> [WHAT IS ASKED]:
Set down, word for word, the section of the Russiagate text below that lies between "It is now officially" and "considered rock solid.", inclusive.

> [PROVIDED TEXT]:
################
It is now officially acknowledged that there is no credible evidence that Donald Trump colluded with Russia to defeat Hillary Clinton in the 2016 election. At this point, the demonstrably bogus assertion that Russian intelligence hacked into the DNC’s email system in mid–2016 is the one remaining feature of the Russiagate orthodoxy that is commonly considered rock solid.

The mythology on this question remains deeply embedded, the absence of any supporting evidence notwithstanding. Press and broadcast reports rarely miss an opportunity to cast Russian responsibility for the DNC email intrusion as a foregone conclusion. But this, too, is a tower built on sand. To put Russiagate decisively in the past now comes to demolishing this last, unsound edifice. The rest is already too discredited for anyone but naïve liberals, wishful-thinking “progressives” and the most committed ideologues to take seriously.
This focuses attention on the evidence — considerable and accumulating — that Russian intelligence agencies, officially charged with intrusion into the DNC’s servers, had nothing to do with it. It is now two years since technically qualified intelligence professionals of long experience reported via Consortium News that the theft of Democratic Party email in 2016 was neither a hack nor a Russian intelligence operation. In July 2017 Veteran Intelligence Professionals for Sanity presented persuasive evidence that the DNC’s servers had been compromised by someone with direct access to them.
################
> [RECORD SET]:
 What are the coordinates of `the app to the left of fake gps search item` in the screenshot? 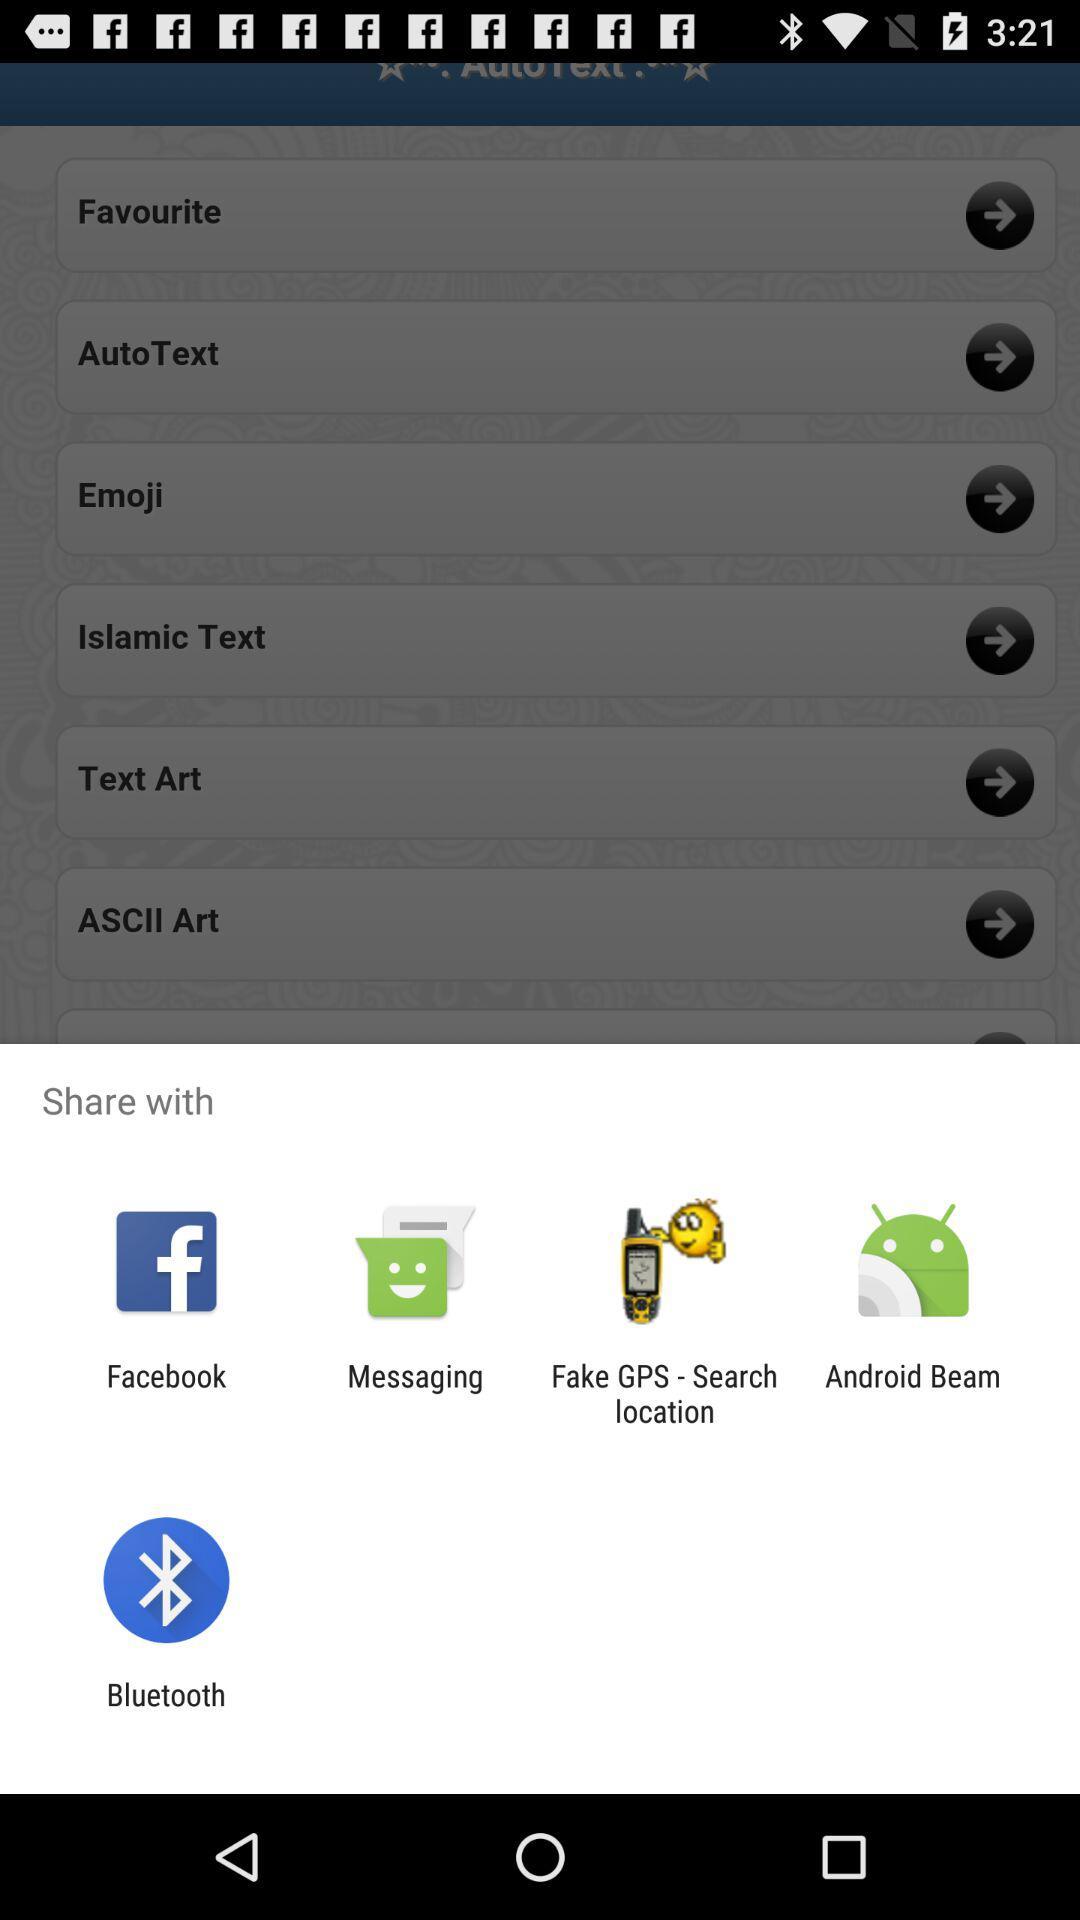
################
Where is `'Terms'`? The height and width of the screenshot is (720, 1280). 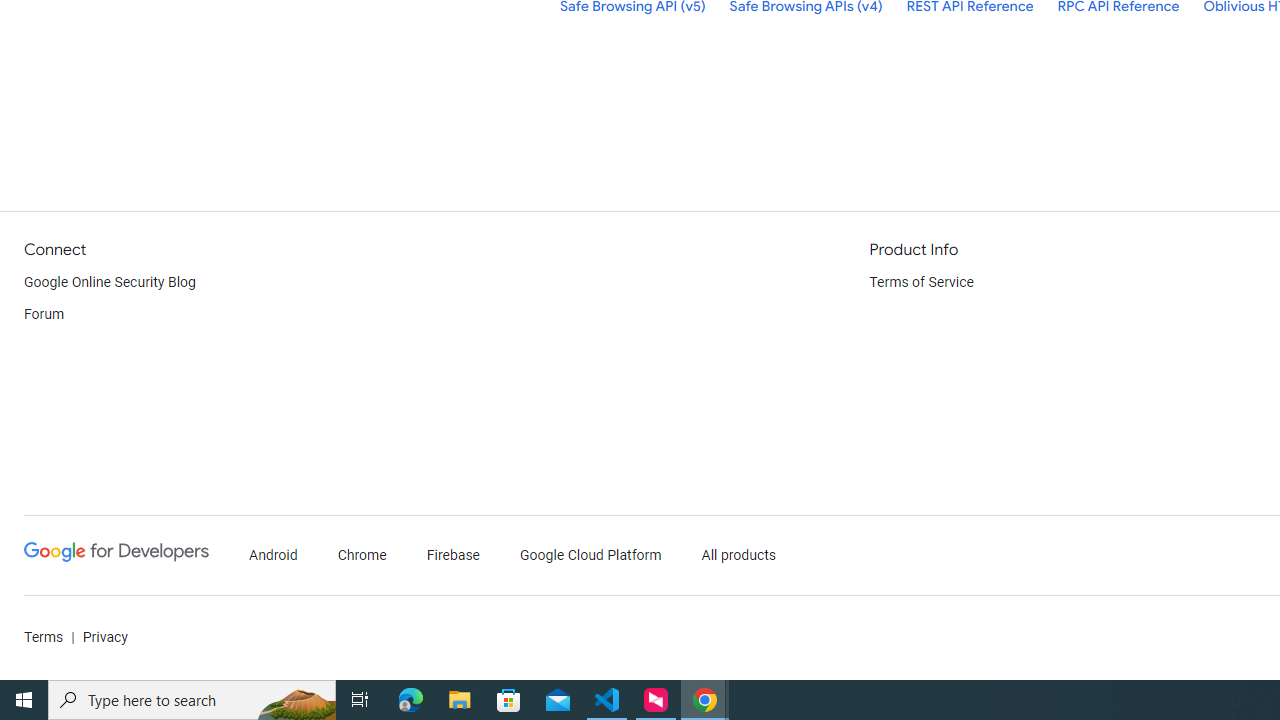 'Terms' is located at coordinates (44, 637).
################
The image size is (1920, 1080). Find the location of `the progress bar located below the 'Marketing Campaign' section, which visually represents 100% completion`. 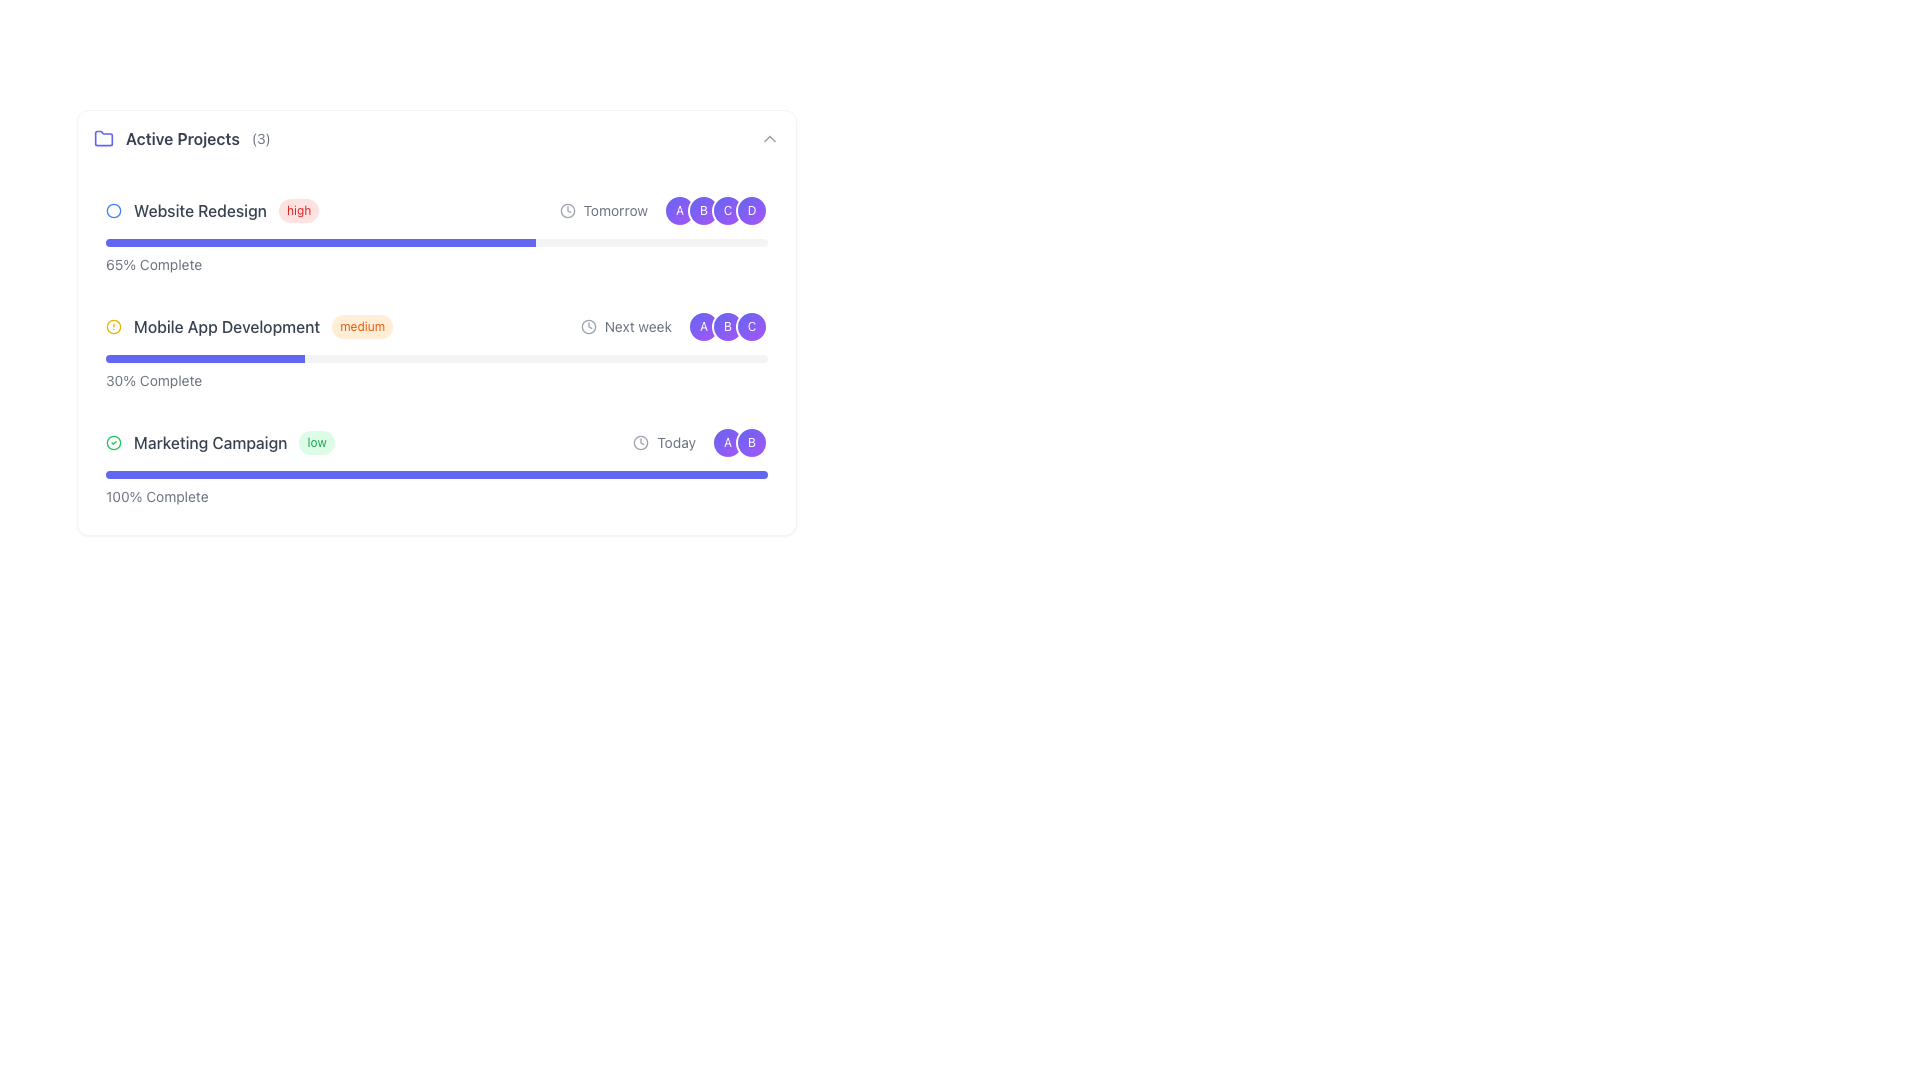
################
> [RESPONSE BELOW]:
It is now officially acknowledged that there is no credible evidence that Donald Trump colluded with Russia to defeat Hillary Clinton in the 2016 election. At this point, the demonstrably bogus assertion that Russian intelligence hacked into the DNC’s email system in mid–2016 is the one remaining feature of the Russiagate orthodoxy that is commonly considered rock solid.